[Saved entries]
=====

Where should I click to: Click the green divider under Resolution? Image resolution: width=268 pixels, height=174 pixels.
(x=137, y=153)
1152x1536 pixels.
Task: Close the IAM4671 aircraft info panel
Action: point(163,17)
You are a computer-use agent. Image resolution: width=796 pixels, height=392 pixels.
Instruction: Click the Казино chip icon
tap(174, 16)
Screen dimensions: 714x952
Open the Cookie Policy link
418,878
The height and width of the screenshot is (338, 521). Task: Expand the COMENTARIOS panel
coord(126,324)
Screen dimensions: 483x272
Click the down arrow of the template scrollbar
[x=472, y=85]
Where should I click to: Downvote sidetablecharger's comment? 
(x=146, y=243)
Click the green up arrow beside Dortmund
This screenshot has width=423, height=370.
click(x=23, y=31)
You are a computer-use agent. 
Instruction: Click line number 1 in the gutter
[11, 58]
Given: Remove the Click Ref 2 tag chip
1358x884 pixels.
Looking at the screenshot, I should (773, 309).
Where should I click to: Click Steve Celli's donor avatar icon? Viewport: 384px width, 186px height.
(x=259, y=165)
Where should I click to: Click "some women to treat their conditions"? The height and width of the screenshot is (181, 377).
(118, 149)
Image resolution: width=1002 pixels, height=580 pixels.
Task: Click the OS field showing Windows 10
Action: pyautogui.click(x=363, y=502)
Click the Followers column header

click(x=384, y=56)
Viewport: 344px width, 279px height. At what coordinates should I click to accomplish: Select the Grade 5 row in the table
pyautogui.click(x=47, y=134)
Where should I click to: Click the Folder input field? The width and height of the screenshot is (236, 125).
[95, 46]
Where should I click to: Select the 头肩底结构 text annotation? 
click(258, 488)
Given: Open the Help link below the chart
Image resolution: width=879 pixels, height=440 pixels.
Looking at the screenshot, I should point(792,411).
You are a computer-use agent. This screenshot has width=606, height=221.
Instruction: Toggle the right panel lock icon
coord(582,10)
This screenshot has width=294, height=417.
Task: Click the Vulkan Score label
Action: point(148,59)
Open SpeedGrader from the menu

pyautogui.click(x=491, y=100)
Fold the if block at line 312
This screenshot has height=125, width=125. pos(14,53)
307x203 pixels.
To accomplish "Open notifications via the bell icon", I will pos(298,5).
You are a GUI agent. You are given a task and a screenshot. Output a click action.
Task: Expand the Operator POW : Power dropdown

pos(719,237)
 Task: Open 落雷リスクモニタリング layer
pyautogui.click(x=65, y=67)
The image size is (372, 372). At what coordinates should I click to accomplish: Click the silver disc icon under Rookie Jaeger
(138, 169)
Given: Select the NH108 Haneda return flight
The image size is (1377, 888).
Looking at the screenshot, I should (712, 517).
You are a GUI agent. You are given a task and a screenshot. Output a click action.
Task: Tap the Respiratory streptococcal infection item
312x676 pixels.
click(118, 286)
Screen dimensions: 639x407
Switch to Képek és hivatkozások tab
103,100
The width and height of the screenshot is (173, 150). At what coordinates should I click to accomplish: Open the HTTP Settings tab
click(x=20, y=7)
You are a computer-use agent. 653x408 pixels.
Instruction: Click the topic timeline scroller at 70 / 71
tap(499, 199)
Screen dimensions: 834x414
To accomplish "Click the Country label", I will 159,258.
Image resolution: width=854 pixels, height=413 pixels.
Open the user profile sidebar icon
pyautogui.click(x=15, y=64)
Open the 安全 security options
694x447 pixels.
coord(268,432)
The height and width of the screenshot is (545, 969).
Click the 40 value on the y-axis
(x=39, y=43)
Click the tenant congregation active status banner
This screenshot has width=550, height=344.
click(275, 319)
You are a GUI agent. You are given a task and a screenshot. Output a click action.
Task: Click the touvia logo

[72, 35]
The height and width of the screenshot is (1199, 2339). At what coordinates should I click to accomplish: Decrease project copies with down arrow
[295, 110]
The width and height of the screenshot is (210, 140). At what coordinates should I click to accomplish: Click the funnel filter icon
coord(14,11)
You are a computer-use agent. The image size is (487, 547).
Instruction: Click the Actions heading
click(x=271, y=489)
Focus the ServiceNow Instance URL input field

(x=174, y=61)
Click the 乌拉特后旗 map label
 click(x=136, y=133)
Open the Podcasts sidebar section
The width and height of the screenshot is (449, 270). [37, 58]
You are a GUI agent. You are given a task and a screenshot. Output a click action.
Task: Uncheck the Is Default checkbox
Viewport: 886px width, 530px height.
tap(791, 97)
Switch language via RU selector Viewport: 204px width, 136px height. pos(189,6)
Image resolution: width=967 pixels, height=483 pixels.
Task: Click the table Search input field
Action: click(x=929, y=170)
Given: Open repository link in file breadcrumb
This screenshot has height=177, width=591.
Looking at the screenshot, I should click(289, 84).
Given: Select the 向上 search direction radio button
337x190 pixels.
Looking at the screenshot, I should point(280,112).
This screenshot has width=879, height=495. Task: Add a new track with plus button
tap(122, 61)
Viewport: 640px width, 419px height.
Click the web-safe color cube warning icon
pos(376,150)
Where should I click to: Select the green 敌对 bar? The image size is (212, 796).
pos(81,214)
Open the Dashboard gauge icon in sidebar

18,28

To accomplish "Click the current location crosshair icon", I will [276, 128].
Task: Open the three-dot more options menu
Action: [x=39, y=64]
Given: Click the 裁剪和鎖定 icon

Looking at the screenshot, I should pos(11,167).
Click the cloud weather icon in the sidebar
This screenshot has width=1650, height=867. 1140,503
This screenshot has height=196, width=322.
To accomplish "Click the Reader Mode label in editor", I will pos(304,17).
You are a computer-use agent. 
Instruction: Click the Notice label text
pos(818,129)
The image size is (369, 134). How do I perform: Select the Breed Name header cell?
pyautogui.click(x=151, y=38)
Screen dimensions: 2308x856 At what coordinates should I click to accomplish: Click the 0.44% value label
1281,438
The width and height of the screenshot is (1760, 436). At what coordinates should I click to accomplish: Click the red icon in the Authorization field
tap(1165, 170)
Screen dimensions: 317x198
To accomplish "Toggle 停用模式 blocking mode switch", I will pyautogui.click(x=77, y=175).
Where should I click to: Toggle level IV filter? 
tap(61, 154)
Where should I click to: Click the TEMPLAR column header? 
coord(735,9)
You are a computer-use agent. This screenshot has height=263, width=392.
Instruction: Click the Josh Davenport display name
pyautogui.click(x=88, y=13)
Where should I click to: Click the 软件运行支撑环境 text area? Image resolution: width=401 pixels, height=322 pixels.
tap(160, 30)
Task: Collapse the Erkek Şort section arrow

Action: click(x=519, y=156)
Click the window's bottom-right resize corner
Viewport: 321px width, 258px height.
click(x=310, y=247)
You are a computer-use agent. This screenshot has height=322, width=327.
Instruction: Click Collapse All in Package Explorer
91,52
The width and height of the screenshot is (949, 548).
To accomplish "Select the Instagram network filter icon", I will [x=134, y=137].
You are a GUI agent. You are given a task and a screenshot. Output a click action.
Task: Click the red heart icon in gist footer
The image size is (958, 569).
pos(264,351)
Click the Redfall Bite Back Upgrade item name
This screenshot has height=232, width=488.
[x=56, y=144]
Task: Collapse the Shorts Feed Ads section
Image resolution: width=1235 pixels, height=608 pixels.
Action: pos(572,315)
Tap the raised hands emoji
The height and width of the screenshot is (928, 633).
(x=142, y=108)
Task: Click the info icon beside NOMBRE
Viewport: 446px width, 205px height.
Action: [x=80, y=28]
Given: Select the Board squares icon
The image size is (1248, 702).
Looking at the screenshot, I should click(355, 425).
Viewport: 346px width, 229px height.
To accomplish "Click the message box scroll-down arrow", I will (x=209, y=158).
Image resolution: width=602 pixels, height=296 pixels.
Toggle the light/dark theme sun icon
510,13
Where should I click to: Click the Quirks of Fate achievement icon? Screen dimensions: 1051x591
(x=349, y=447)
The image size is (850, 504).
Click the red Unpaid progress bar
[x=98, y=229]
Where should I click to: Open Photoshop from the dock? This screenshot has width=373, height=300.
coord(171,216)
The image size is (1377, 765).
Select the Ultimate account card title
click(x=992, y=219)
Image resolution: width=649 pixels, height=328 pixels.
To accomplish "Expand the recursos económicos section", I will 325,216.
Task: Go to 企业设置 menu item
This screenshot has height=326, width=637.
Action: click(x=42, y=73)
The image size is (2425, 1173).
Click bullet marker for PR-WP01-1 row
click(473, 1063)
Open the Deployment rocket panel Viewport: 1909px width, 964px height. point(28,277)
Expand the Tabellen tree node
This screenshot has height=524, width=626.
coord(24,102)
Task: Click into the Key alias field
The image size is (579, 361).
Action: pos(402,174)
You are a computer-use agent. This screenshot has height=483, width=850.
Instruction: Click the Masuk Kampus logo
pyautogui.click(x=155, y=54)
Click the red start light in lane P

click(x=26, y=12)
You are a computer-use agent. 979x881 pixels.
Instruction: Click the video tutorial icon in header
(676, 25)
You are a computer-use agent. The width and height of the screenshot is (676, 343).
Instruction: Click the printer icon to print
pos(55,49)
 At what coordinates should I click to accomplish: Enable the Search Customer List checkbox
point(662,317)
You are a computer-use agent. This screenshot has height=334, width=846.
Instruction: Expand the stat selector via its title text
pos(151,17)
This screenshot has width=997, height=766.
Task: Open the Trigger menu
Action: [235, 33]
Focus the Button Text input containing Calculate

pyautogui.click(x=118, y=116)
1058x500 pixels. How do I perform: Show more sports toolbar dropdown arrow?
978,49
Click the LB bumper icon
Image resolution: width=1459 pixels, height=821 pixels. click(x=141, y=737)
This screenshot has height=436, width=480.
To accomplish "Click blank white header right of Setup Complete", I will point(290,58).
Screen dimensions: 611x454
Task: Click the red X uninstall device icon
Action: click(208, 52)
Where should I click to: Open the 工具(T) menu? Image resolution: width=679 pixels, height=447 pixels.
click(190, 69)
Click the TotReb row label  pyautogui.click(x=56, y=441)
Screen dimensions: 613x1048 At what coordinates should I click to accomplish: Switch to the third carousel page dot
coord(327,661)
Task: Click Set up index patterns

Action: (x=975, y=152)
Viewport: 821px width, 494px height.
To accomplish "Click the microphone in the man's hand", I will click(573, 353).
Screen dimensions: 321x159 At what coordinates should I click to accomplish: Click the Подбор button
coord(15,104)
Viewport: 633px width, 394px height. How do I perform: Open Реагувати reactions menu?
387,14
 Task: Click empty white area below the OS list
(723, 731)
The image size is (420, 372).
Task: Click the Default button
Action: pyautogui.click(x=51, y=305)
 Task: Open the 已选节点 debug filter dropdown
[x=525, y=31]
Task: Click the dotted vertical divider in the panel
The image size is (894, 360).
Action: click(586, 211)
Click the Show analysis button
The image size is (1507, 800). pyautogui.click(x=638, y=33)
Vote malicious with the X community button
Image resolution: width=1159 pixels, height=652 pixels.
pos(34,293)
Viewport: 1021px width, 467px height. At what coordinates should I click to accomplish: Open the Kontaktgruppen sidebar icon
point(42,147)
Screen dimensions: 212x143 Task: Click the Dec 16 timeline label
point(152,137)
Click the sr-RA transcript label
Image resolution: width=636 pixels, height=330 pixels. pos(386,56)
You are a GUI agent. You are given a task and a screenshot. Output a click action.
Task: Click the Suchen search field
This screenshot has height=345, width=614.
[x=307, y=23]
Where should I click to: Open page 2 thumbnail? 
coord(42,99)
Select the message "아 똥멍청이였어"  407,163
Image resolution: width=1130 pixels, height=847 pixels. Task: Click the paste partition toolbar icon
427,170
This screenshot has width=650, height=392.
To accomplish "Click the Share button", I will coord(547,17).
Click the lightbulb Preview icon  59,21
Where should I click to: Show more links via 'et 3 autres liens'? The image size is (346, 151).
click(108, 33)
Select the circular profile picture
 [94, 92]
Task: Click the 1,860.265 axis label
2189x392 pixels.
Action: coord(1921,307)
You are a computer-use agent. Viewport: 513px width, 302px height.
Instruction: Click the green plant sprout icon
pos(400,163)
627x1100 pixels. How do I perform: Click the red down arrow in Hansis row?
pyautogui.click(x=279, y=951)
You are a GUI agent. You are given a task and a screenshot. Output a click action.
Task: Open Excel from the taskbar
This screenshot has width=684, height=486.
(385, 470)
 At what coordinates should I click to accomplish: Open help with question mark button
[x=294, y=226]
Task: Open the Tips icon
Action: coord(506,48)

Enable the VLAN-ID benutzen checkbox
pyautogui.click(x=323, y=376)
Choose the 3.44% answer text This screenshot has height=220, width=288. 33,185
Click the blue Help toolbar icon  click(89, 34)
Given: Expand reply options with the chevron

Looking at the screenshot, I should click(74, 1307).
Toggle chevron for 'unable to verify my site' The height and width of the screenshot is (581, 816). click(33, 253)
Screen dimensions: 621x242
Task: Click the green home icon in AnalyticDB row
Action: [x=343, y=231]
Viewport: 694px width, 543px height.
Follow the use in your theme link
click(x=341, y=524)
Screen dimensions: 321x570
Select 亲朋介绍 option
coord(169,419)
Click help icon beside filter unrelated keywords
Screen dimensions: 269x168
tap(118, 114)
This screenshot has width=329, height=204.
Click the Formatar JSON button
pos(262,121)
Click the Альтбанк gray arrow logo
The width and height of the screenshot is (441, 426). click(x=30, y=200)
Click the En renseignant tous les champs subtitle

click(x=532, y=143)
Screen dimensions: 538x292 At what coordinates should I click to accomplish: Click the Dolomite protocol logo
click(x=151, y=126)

=====

Only the lines above starting at the one containing "Task: Go to 企业设置 menu item" and ending at the one containing "has height=334, width=846.", both included, are to be returned, exactly as they read.

Task: Go to 企业设置 menu item
This screenshot has height=326, width=637.
Action: click(x=42, y=73)
The image size is (2425, 1173).
Click bullet marker for PR-WP01-1 row
click(473, 1063)
Open the Deployment rocket panel Viewport: 1909px width, 964px height. point(28,277)
Expand the Tabellen tree node
This screenshot has height=524, width=626.
coord(24,102)
Task: Click into the Key alias field
The image size is (579, 361).
Action: pos(402,174)
You are a computer-use agent. This screenshot has height=483, width=850.
Instruction: Click the Masuk Kampus logo
pyautogui.click(x=155, y=54)
Click the red start light in lane P

click(x=26, y=12)
You are a computer-use agent. 979x881 pixels.
Instruction: Click the video tutorial icon in header
(676, 25)
You are a computer-use agent. The width and height of the screenshot is (676, 343).
Instruction: Click the printer icon to print
pos(55,49)
 At what coordinates should I click to accomplish: Enable the Search Customer List checkbox
point(662,317)
You are a computer-use agent. This screenshot has height=334, width=846.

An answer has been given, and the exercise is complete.